=== Text to read ===
---+---

Let’s start by creating an arbitrary model for integration. We’ll create random points and then approximate a line of best fit using the loess smoother.



model<-loess(y~x, data=dat)

The approximated loess model through our random points looks like this:

The antiderivative of the approximated model does not exist in a useful form since the loess function uses local fitting. We can use the integrate function to calculate the area under the curve. The integrate function requires as input a function that takes a numeric first argument and returns a numeric vector of the same length, so we have convert our model accordingly. We’ll approximate the definite integral from 4 to 8.

mod.fun<-function(x) predict(model,newdata=x)

The function tells us that the area under the curve from 4 to 8 is 33.1073 with absolute error < 3.7e-13. Now we can compare this estimate to one obtained using my function. We'll import the mc.int function from Github.


This function differs from integrate in a few key ways. The input is an R object model that has a predict (e.g., predict.lm) method, rather than an R function that returns a numeric vector the same length as the input. This is helpful because it eliminates the need to create your own prediction function for your model. Additionally, a plot is produced that shows the simulation data that were used to estimate the integral. Finally, the integration method uses randomly placed points rather than a polygon-based approach. I don’t know enough about integration to speak about the strength and weaknesses of either approach, but the point-based method is more straight-forward (in my opinion).

Let’s integrate our model from 4 to 8 using the mc.int function imported from Github.


The estimate returned by the function is 32.999005, which is very close to the estimate returned from integrate. The default behavior of mc.int is to return a plot showing the random points that were used to obtain the estimate:

All of the points in green were below the curve. The area where the points were randomly located (x = 4 to x = 8 and y=0 to y=14) was multiplied by the number of green points divided by the total number of points. The function has the following arguments:

mod.in fitted R model object, must have predict method
int two-element numeric vector indicating interval for integration, integrates function across its range if none provided
n numeric vector indicating number of random points to use, default 10000
int.base numeric vector indicating minimum y location for integration, default 0
plot logical value indicating if results should be plotted, default TRUE
plot.pts logical value indicating if random points are plotted, default TRUE
plot.poly logical value indicating if a polygon representing the integration region should be plotted, default TRUE
cols three-element list indicating colors for points above curve, points below curve, and polygon, default ‘black’,’green’, and ‘blue’
round.val numeric vector indicating number of digits for rounding integration estimate, default 2
val logical value indicating if only the estimate is returned with no rounding, default TRUE

Two characteristics of the function are worth noting. First, the integration estimate varies with the total number of points:

Second, the integration estimate changes if we run the function again with the same total number of points since the point locations are chosen randomly:

These two issues represent one drawback of the mc.int function because a measure of certainty is not provided with the integration estimate, unlike the integrate function. However, an evaluation of certainty for an integral with no closed form solution is difficult to obtain because the actual value is not known. Accordingly, we can test the accuracy and precision of the mc.int function to approximate an integral with a known value. For example, the integral of the standard normal distribution from -1.96 to 1.96 is 0.95.

---+---

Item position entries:

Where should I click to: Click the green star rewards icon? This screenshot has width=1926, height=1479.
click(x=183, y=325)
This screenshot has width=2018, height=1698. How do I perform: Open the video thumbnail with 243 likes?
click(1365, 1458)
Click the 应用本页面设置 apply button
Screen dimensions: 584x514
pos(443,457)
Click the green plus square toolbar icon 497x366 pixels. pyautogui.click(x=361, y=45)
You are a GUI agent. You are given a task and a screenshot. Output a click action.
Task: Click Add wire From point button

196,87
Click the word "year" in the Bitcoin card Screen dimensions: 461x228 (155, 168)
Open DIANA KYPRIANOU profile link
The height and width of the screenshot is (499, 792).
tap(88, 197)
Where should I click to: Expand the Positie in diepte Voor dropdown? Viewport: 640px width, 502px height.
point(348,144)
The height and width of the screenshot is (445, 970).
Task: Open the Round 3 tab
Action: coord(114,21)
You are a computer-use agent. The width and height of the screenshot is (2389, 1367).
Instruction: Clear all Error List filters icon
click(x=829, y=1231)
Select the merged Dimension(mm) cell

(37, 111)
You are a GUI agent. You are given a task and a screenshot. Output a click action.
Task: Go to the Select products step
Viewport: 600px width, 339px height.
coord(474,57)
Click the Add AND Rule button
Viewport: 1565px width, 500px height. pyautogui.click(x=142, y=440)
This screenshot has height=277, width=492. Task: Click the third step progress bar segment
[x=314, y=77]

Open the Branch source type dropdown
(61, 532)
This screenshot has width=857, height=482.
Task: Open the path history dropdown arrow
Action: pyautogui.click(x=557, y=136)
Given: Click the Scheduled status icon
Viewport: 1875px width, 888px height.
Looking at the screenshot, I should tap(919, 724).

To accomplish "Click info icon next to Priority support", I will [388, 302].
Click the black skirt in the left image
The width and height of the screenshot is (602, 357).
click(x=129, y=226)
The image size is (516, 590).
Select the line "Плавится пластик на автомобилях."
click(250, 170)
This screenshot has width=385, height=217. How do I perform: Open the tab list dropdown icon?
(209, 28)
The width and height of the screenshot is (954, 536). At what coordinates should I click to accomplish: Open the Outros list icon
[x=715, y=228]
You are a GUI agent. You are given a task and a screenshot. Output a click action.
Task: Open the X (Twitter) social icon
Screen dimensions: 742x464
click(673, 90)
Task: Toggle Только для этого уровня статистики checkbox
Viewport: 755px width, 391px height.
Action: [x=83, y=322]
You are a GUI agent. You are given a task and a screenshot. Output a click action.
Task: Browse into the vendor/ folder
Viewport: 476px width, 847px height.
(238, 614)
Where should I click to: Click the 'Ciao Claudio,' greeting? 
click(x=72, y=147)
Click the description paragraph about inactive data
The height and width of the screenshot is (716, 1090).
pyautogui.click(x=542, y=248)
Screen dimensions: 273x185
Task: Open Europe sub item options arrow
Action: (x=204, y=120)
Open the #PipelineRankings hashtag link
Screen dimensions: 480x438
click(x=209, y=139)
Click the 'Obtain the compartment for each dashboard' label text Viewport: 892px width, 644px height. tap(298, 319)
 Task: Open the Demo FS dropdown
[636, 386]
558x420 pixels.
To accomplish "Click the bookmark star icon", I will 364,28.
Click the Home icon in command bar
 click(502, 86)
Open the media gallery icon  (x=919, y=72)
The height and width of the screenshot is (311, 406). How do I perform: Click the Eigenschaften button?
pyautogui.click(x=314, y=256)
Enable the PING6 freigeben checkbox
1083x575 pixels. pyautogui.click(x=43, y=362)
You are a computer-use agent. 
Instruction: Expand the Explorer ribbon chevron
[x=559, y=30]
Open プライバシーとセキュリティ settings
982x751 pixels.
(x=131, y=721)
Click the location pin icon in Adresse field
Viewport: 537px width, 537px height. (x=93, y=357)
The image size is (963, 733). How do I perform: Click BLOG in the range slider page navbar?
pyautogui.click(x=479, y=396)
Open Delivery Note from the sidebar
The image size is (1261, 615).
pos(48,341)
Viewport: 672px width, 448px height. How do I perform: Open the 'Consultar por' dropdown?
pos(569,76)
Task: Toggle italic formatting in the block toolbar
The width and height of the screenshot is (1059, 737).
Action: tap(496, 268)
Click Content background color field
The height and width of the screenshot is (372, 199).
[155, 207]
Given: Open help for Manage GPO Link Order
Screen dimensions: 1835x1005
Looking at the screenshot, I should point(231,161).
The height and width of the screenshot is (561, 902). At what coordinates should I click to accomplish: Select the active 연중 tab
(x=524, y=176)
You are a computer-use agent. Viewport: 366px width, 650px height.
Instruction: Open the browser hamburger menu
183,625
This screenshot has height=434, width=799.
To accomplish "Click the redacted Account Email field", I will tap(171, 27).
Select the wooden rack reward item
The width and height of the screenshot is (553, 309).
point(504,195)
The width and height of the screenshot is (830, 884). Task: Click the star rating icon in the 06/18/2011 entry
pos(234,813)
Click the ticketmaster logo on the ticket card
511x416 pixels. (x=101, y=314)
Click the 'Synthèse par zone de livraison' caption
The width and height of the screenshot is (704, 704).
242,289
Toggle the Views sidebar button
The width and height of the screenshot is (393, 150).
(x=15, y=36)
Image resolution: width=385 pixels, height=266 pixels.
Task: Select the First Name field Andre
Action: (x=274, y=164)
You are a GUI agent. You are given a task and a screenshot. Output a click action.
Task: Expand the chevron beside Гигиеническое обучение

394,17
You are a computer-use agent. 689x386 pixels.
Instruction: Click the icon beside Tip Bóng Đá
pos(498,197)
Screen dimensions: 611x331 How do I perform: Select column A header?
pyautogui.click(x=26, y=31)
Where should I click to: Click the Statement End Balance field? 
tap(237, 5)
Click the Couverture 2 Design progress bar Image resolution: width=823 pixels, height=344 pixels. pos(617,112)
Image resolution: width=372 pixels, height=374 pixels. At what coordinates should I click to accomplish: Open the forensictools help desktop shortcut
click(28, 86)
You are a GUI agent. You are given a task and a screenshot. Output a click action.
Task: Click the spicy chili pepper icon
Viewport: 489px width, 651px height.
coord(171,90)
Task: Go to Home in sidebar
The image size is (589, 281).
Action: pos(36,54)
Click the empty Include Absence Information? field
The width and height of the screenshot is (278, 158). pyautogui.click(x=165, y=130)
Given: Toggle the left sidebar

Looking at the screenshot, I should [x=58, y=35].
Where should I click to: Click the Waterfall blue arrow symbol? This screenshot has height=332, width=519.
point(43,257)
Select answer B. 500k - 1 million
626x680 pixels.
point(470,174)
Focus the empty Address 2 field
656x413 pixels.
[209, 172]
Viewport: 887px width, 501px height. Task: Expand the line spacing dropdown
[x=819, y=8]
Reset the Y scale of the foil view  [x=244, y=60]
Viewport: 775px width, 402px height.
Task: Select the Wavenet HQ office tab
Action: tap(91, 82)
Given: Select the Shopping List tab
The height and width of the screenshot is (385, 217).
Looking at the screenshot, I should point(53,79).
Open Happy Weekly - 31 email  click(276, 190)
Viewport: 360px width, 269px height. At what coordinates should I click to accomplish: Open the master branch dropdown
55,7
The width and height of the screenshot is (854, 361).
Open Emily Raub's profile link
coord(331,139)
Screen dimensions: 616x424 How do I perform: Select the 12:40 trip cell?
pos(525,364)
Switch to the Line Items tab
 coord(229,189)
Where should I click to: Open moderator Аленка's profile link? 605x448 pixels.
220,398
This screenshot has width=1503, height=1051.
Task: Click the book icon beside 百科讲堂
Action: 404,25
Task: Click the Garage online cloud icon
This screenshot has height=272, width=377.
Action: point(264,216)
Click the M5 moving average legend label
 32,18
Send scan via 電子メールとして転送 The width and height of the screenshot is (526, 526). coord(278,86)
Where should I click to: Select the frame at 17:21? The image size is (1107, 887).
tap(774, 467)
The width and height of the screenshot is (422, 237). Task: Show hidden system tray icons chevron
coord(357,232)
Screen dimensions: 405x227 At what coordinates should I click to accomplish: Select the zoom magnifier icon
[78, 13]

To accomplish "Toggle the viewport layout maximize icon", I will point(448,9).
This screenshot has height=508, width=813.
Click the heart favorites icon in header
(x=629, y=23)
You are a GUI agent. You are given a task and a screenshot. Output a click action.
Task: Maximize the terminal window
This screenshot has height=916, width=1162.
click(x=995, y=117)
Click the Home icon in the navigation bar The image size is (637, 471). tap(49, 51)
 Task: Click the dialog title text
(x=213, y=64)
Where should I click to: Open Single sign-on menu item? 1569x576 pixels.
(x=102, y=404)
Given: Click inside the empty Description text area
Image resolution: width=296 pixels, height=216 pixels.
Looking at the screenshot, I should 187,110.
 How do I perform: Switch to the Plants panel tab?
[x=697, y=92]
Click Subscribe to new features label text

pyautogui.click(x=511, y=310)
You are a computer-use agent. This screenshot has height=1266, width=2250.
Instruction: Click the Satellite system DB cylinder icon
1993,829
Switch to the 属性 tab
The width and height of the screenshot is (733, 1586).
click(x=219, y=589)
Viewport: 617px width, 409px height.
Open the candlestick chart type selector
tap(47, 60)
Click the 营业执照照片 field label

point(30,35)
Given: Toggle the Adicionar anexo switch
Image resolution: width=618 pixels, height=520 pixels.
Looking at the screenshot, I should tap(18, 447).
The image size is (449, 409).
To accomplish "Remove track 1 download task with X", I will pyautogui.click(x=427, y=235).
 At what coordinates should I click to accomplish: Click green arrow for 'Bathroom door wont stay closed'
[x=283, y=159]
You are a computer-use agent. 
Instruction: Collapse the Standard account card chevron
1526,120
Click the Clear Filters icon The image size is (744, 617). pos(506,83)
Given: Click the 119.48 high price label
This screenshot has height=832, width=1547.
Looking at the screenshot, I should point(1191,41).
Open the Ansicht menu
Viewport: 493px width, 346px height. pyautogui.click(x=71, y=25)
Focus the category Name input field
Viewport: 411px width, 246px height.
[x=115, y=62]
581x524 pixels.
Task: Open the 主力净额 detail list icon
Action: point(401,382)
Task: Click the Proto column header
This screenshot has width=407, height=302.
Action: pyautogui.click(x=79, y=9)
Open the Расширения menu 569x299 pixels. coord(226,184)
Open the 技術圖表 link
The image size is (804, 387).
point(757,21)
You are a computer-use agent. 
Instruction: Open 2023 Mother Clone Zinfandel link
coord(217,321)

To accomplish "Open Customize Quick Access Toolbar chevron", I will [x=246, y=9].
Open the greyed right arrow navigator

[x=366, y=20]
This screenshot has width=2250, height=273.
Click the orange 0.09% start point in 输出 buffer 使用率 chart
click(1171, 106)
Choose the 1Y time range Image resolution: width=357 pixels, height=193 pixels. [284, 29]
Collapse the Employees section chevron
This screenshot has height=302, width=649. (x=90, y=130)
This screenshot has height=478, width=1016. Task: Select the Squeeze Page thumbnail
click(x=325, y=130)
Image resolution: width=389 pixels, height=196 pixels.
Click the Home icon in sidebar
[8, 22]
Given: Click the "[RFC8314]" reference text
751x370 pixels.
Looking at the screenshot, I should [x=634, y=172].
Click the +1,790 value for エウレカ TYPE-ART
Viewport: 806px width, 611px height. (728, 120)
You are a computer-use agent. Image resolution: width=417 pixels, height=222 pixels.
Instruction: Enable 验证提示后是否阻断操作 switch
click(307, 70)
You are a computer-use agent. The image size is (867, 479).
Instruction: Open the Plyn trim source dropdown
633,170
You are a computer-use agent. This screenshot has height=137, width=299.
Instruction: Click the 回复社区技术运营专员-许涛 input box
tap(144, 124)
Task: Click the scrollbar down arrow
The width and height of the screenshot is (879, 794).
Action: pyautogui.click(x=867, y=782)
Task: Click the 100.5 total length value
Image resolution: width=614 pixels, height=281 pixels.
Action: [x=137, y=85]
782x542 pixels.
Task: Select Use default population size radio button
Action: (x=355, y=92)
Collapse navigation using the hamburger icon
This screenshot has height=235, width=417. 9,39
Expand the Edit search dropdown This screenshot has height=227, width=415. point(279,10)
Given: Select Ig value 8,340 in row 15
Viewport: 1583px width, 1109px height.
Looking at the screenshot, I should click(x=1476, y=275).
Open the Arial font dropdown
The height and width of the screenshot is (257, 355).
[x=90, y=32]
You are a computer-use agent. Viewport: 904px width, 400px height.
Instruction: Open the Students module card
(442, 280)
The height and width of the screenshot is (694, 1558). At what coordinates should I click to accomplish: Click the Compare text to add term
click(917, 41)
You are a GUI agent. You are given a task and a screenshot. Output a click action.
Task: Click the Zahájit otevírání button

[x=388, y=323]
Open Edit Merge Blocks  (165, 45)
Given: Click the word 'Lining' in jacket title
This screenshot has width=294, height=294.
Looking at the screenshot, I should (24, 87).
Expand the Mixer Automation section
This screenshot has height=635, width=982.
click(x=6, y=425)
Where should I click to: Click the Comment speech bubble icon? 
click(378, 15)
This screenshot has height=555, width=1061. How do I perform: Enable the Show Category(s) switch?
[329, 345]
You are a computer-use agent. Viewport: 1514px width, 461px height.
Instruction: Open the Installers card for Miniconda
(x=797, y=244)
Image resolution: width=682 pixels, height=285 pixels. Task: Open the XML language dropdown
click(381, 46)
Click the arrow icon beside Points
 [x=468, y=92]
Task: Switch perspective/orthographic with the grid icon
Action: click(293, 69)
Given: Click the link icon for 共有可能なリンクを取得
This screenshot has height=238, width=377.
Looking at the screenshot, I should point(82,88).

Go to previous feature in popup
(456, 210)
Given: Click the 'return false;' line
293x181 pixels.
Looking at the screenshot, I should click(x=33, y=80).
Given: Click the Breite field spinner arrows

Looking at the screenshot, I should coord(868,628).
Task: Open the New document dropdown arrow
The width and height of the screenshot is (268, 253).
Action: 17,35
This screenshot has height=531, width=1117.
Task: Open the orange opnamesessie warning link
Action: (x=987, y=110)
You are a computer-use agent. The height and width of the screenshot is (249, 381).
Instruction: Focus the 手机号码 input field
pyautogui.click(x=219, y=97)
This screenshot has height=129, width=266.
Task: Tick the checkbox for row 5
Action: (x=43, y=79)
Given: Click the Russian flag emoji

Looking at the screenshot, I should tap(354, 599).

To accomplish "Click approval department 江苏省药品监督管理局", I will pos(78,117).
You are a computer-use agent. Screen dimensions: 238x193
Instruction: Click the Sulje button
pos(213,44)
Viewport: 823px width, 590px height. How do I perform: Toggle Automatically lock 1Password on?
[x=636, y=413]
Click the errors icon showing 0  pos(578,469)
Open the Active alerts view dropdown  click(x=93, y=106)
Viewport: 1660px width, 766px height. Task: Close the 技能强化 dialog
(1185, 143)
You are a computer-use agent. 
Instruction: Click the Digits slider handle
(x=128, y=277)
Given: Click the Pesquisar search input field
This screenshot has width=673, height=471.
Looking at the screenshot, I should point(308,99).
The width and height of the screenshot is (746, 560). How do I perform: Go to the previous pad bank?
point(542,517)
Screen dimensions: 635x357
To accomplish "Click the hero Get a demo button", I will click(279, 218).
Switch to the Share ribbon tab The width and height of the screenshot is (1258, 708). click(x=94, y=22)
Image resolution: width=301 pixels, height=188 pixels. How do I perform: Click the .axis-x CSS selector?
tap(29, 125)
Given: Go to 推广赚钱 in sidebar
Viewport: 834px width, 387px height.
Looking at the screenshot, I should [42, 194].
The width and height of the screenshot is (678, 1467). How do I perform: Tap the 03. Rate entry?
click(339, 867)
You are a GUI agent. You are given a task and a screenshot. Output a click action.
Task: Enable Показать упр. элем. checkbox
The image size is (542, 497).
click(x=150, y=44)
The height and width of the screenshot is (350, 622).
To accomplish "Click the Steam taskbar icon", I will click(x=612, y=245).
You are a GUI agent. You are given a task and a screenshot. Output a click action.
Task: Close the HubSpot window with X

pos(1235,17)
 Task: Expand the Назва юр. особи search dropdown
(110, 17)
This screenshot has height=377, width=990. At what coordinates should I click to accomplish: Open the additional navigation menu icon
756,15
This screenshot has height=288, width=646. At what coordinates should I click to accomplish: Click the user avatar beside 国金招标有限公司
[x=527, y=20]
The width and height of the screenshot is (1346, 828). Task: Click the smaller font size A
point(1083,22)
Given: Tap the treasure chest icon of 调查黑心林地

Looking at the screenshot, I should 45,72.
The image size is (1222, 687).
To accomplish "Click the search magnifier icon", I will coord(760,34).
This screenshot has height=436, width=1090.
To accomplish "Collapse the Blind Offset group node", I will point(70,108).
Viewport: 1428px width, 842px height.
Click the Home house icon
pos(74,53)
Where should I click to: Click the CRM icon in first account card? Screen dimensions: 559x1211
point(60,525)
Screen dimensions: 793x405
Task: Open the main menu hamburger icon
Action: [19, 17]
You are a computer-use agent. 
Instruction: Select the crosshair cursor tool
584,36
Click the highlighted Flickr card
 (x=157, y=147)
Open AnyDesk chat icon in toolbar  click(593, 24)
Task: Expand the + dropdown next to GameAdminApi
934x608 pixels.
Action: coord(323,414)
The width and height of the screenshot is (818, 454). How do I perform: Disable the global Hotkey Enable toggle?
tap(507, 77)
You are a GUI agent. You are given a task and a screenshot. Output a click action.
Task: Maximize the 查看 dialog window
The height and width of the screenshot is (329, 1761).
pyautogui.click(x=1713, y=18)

---+---

=== Directive ===
Echo, word for word, the portion of the passage on integrating a loess model that starts with "Let’s start by" and goes on through "from 4 to 8.".

=== Exercise answer ===
Let’s start by creating an arbitrary model for integration. We’ll create random points and then approximate a line of best fit using the loess smoother.



model<-loess(y~x, data=dat)

The approximated loess model through our random points looks like this:

The antiderivative of the approximated model does not exist in a useful form since the loess function uses local fitting. We can use the integrate function to calculate the area under the curve. The integrate function requires as input a function that takes a numeric first argument and returns a numeric vector of the same length, so we have convert our model accordingly. We’ll approximate the definite integral from 4 to 8.